A Time/Yankelovich poll in August 1980 asked voters to rate Reagan on a 5-point scale, 1 being very good and 5 very poor, as far as experience in foreign affairs was concerned; 42 percent had him at the poor end, either 4 or 5, compared with only 20 percent ranking him at the good end (1 or 2) of the scale. In October 1980, the Los Angeles Times poll asked voters which candidate best fit the description “He has no experience in foreign affairs.” Reagan garnered 45 percent, with 11 percent for Carter and 27 percent for Independent candidate John Anderson.

It wasn’t just inexperience — a view of Reagan driven in part by his continuing image as an actor. There was also a public belief that Reagan was too extreme and too belligerent, an image skillfully spun by the Carter campaign. In September, Gallup asked voters which candidate was best able to keep the U.S. out of war — Carter bested Reagan by 2-1, 50 percent to 25 percent. When asked in the same survey whether each candidate “takes moderate, middle-of-the-road positions,” 82 percent said the characteristic applied to Carter; only 48 percent said it applied to Reagan.

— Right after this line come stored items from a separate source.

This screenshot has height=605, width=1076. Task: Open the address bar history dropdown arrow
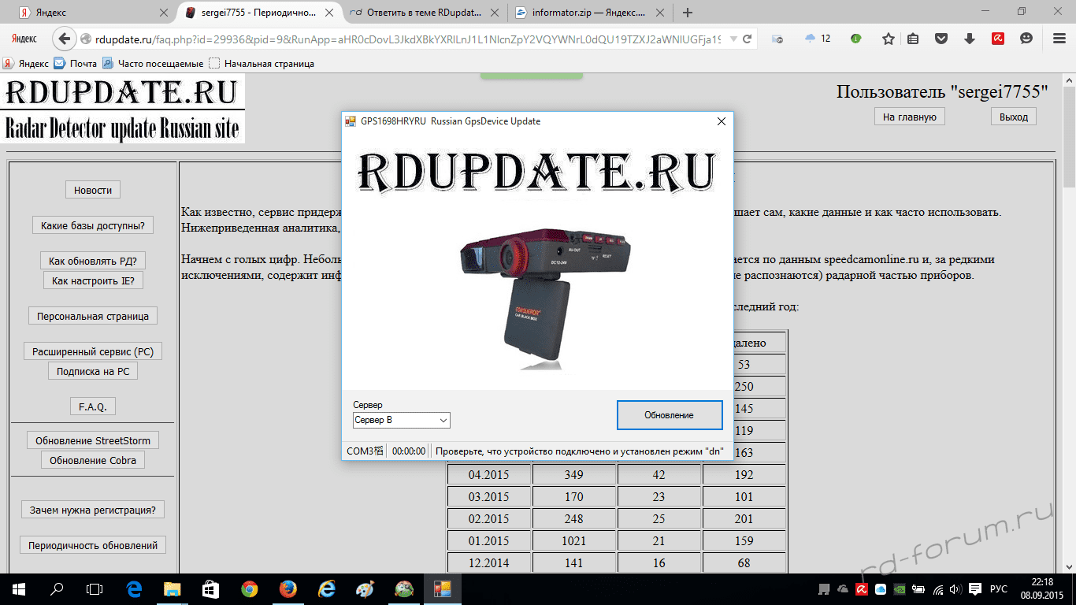click(x=733, y=39)
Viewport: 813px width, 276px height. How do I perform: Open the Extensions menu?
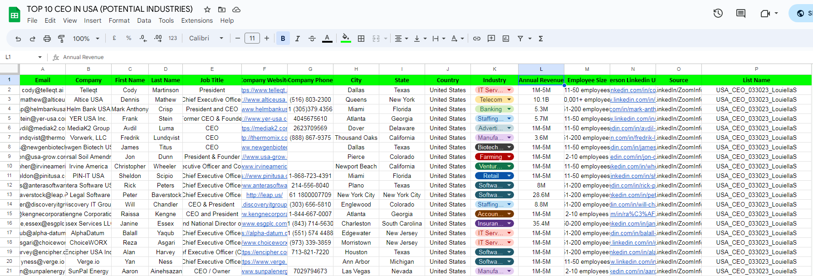(x=197, y=20)
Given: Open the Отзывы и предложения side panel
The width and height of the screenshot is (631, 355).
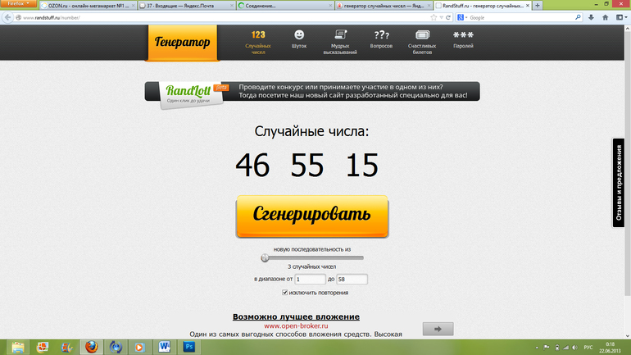Looking at the screenshot, I should pyautogui.click(x=620, y=184).

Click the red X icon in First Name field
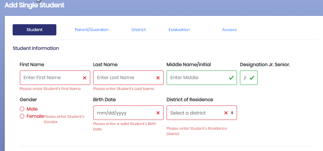[85, 78]
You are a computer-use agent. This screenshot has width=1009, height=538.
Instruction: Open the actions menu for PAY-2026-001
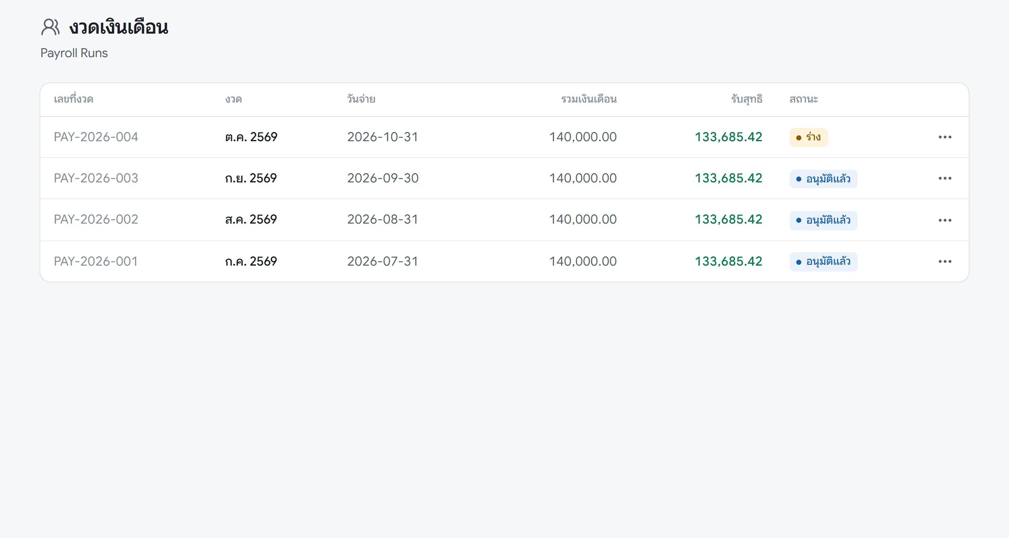[x=945, y=261]
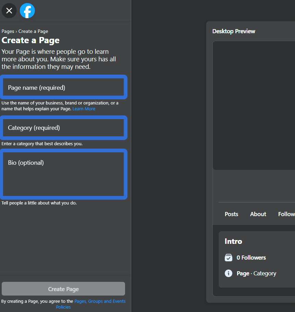The width and height of the screenshot is (295, 312).
Task: Click the Page · Category text in Intro
Action: point(256,273)
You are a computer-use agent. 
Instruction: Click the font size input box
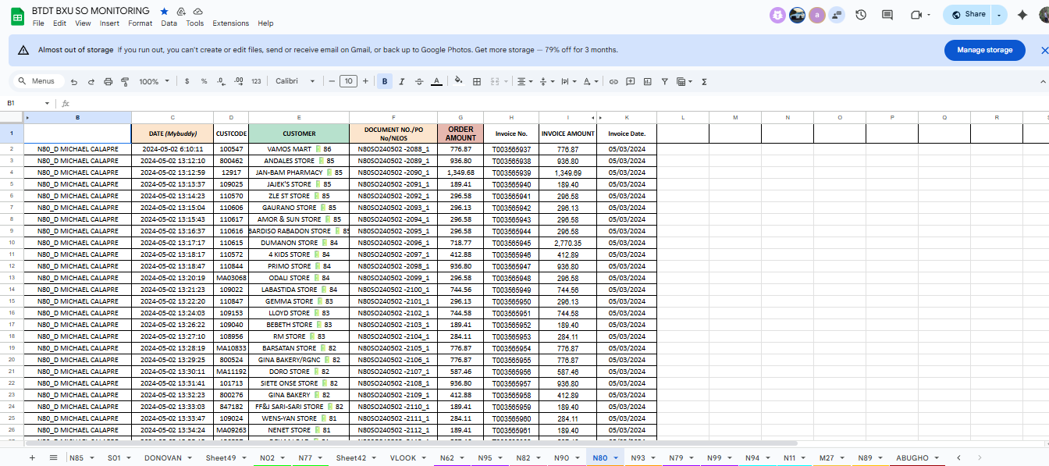[x=348, y=81]
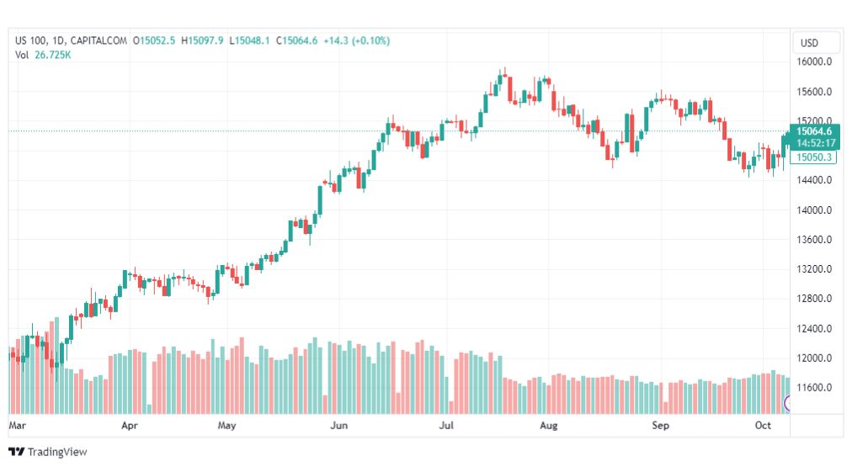Open the USD currency selector
Screen dimensions: 852x467
click(x=809, y=43)
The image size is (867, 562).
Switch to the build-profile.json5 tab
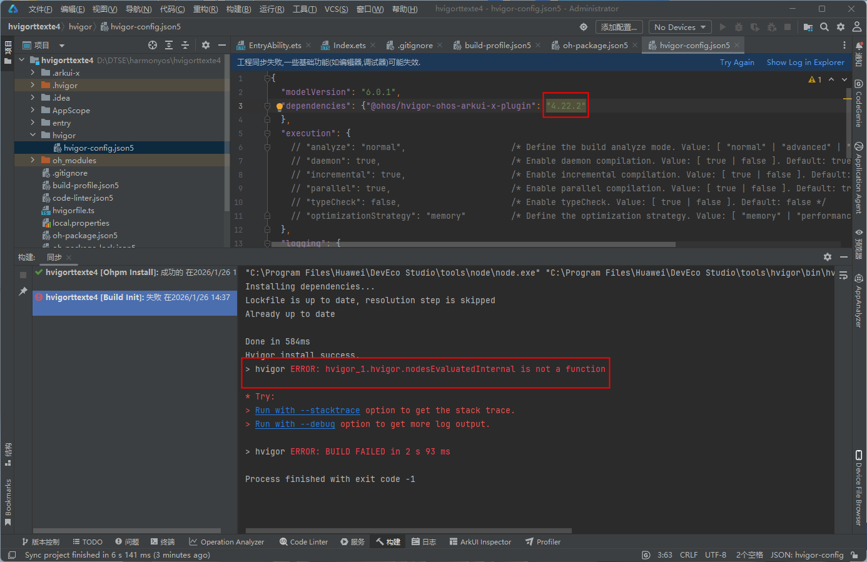point(497,45)
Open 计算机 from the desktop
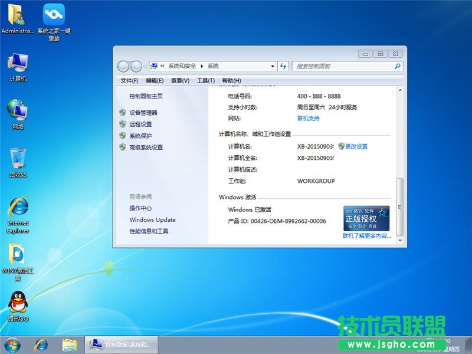This screenshot has height=354, width=472. [x=17, y=62]
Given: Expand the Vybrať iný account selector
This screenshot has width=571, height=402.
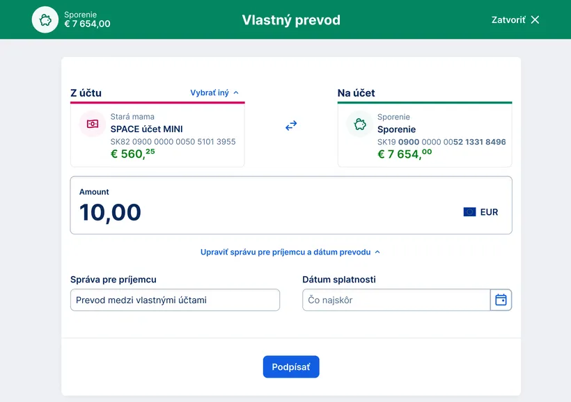Looking at the screenshot, I should click(214, 93).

The dynamic of the 1980 race changed with the one presidential debate on Oct. 28, just one week before the election. In that debate, Reagan — toe-to-toe with the incumbent — held his own, showing that he could do just fine in direct comparison to the president of the United States. Reagan framed the election perfectly for voters poised to go to the polls: Were they better off than they had been four years earlier? And he appeared as a reasonable, intelligent, moderate and sane person, making backfire the suggestions that he was a wild-eyed extremist just dying to get his finger on the nuclear trigger to provoke a High Noon-type confrontation with the Soviet Union. From the debate on, Reagan’s 3-point lead widened to his 9-point-plus landslide popular vote margin over Carter on Election Day.

Of course, the parallels are far from exact. This year, there is no incumbent running. While McCain has some assets that counter the extraordinary anti-Bush sentiment out there, the Arizona Senator is still seen far more as the candidate of the status quo in a year when Americans do not want a continuation of the status quo. But he is also viewed as a safe harbor, a man long on the national stage with enough experience at home and abroad to qualify as president.

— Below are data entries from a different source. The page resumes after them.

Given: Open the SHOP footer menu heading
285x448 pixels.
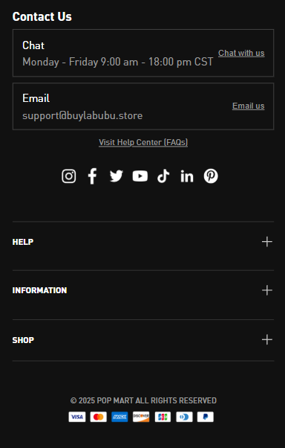Looking at the screenshot, I should point(23,340).
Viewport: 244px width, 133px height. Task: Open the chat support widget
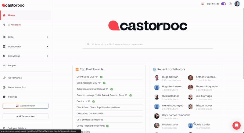click(237, 125)
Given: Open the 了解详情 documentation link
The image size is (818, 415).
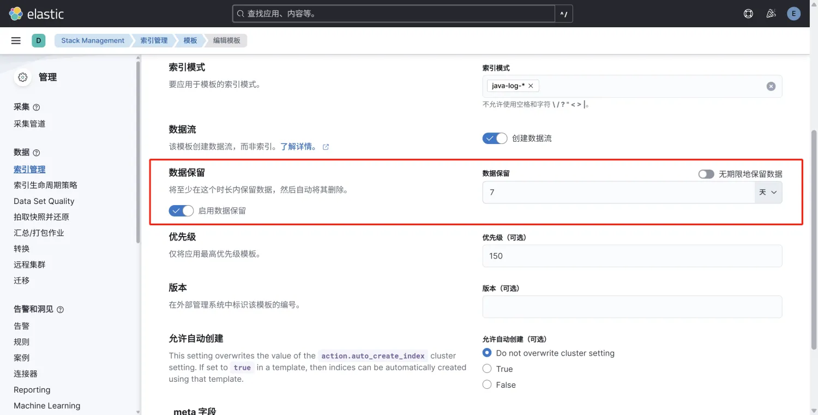Looking at the screenshot, I should pos(299,147).
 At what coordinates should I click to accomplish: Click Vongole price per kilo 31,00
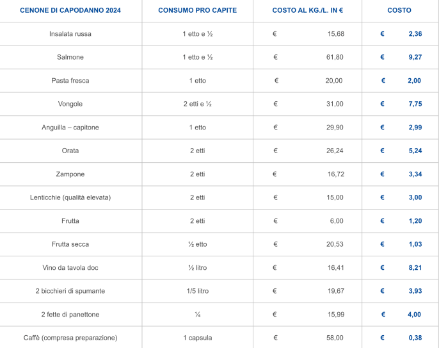[335, 104]
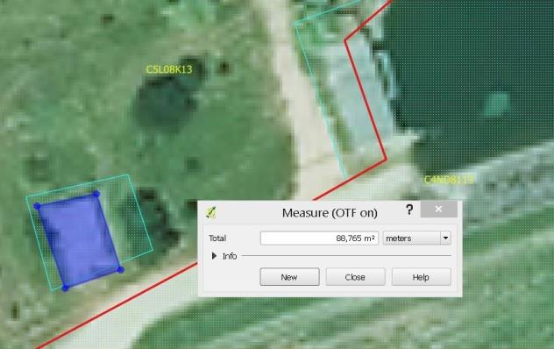Viewport: 554px width, 349px height.
Task: Select the top-left vertex of blue polygon
Action: 37,206
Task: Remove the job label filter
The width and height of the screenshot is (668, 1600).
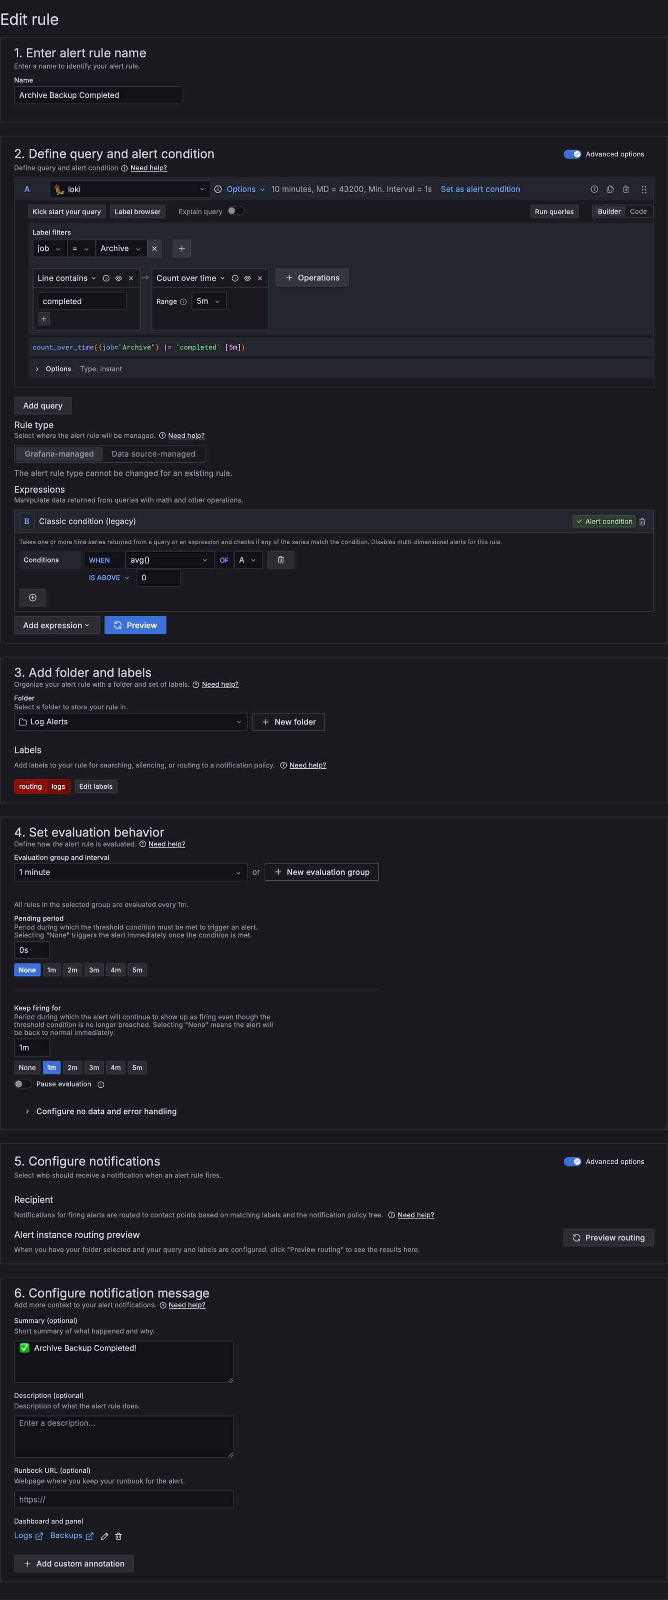Action: [x=155, y=248]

Obama is not there yet. In June 2008, Pew asked Americans to rate the two candidates on a number of characteristics. On “would use good judgment in a crisis,” McCain beat Obama 47 percent to 38 percent; on “personally qualified to be president,” it was McCain by a whopping 55 percent to 27 percent. In a July CBS/New York Times survey, McCain beat Obama 63 percent to 26 percent on “has better knowledge of world affairs.” And a mid-July NBC/Wall Street Journal poll had McCain over Obama 53 percent to 19 percent on which candidate was better at “being knowledgeable and experienced enough to handle the presidency.”

That gap suggests that Obama, like Reagan, will be unable to widen his lead significantly unless and until voters judge him as crossing the bar of acceptability as a president — but the underlying terrain of the electorate and the election suggests that voters will move to him in sizable numbers if and when he does.

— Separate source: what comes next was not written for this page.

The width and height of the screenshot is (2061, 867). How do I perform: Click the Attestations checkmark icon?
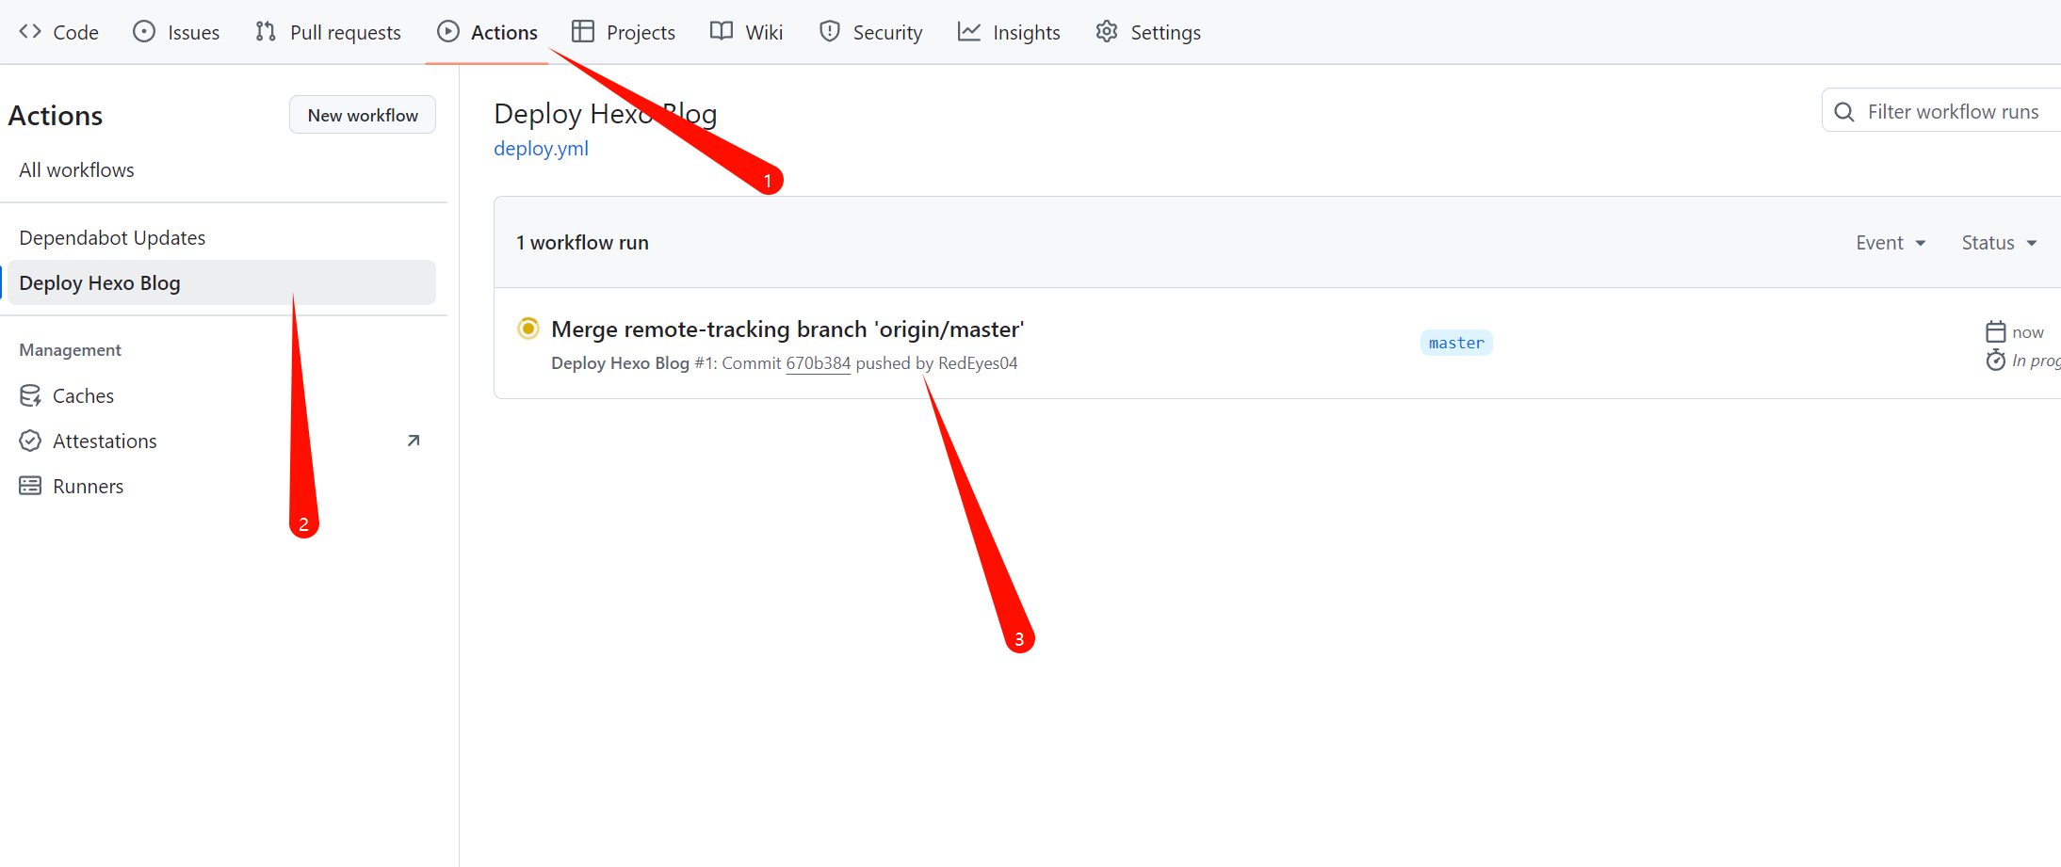tap(30, 442)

In 1980, Reagan did not cross that bar until the one debate with the two main candidates very late in the game. This year, Obama’s best chance will come when the public focuses en masse on the two candidates in the three debates, beginning Sept. 26 and ending on Oct. 15, three weeks before the election.

Of course, caveats are in order. Events can intercede to change the election’s terrain, as the Russian incursion into Georgia makes clear. McCain’s campaign might be able to continue to sow doubts about Obama’s suitability and capability for the office. And Obama may not acquit himself well in those debates. But if he does, we can expect the narrow margin to begin to widen around the time the World Series opens on Oct. 22.

Norman Ornstein is a resident scholar at the American Enterprise Institute.